On Fri, 2003-08-22 at 18:42, Charles White wrote:
> All,
>  
> A note from one our engineers.
>  
> charles
>         -----Original Message-----
>         From: Rob Shearer 
>         Sent: 22 August 2003 07:46
>         To: Jack Berkowitz; Engineering; Paul Turner; Matthew Quinlan
>         Subject: RE: OWL guide note?
>         
>         
>         My main concern is not in what the file extension is, but that
>         in making the change from .owl to .rdf the authors of the OWL
>         Guide have tried to hedge their bets and try going without any
>         extension at all. The "imports" statements in the ontologies
>         now reference a URLs that do not include *any* extensions.
>          
>         However, the Guide continues to reference the food and wine
>         files *with* an extension, now ".rdf".

That seems like the source of the problem.

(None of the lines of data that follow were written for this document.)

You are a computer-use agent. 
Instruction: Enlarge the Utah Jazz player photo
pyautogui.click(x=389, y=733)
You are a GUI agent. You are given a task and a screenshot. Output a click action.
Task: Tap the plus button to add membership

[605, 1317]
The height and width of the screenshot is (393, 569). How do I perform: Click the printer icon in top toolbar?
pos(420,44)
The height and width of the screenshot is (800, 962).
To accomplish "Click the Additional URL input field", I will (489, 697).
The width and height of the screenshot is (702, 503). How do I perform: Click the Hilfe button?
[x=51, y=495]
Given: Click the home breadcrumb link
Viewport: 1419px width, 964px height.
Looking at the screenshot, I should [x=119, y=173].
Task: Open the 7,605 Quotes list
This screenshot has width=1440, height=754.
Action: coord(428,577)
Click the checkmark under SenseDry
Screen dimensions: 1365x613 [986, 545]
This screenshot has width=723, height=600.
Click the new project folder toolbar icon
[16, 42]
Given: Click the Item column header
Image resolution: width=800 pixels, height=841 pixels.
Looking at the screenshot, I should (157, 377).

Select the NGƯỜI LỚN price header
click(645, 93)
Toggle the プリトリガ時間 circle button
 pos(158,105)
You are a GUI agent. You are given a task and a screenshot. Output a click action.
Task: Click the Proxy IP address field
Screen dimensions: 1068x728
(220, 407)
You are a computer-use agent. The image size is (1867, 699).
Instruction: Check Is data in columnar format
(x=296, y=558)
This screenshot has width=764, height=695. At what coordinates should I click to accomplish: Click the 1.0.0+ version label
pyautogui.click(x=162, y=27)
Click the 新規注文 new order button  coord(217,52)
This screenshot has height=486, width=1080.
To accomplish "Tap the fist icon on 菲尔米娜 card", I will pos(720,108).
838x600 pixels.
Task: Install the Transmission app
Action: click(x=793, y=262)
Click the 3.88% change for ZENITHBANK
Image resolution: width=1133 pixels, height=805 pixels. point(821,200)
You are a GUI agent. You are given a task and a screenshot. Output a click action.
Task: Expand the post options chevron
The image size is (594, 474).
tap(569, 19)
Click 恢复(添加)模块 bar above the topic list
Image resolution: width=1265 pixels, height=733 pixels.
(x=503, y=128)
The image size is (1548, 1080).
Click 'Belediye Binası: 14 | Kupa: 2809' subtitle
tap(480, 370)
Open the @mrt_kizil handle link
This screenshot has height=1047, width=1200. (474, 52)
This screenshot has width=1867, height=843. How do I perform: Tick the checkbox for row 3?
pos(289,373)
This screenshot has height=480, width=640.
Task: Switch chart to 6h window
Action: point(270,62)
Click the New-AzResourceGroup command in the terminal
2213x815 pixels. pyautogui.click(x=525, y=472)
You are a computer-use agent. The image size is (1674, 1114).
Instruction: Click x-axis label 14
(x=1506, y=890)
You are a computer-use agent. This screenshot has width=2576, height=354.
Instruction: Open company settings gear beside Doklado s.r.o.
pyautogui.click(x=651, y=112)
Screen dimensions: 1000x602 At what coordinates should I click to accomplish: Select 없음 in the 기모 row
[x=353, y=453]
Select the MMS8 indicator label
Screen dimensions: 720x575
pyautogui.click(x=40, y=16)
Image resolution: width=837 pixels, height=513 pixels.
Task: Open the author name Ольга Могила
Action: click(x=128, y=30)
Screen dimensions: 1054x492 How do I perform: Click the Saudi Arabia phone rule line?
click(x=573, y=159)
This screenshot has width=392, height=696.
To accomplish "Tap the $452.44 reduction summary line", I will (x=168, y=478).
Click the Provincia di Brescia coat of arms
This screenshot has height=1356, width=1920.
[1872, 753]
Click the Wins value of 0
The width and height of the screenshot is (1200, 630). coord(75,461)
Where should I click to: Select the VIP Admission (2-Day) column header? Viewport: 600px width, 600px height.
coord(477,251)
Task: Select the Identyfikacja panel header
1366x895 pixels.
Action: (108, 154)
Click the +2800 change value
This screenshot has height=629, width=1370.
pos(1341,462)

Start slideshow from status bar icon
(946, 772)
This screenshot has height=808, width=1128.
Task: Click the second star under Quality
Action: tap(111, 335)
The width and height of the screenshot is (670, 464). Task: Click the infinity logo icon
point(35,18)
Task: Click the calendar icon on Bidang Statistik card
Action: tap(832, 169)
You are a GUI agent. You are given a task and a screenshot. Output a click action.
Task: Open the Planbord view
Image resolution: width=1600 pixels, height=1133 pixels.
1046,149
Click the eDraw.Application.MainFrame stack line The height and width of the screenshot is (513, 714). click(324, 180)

I hope to investigate further.

>          So if we load "wine.rdf", it imports "food", which in turn
>         imports "wine", a completely *different* URL. They've added
>         xml:base attributes such that the new statements from "wine"
>         should be exact duplicates of everything in "wine.rdf", but
>         the fact that we're now dealing with three files instead of
>         two just seems silly.
>          
>         Much worse, this "two URLs for the wine file" thing is a huge
>         pain to configure. Maybe the W3C server guys managed to set up
>         two URLs for the same file, and made sure that the MIME type
>         mapping for the file without an extension must be RDF (since
>         the server can no longer automatically infer it from the
>         extension), but are server admins going to want to go through
>         such shenanigans for every ontology they publish?

One doesn't need to configure every ontology, or even every
MIME type. We use apache, and it's just a one-line config
file change, I think, to have requests for file_foo
serviced with the contents of file_foo.ext .

Details to follow...

>          And if you want to load an ontology not from a web server but
>         from a local file this sequence gets even worse, particular on
>         filesystems which don't allow symbolic links (which,
>         incidentally, are exactly those file systems on which
>         extensions are most important). How will Cerebra be able to
>         load the food and wine ontologies from local files on a
>         Windows machine?

If you're changing the address from http://www.w3.org...
to file://... you can change the extension while you're at it.

But the smart thing to do is to build caching mechanisms into
your product so that it can map http://... names to local
files.

Hmm... I ought to write this up as a best practice note/FAQ
in the ESW wiki... http://esw.w3.org/topic/ .

>          
>         Getting these ".rdf" extensions back into the "imports" lines
>         is probably by far the easiest solution.

While that might be the locally easiest solution,
the point of doing work in W3C is to optimize globally.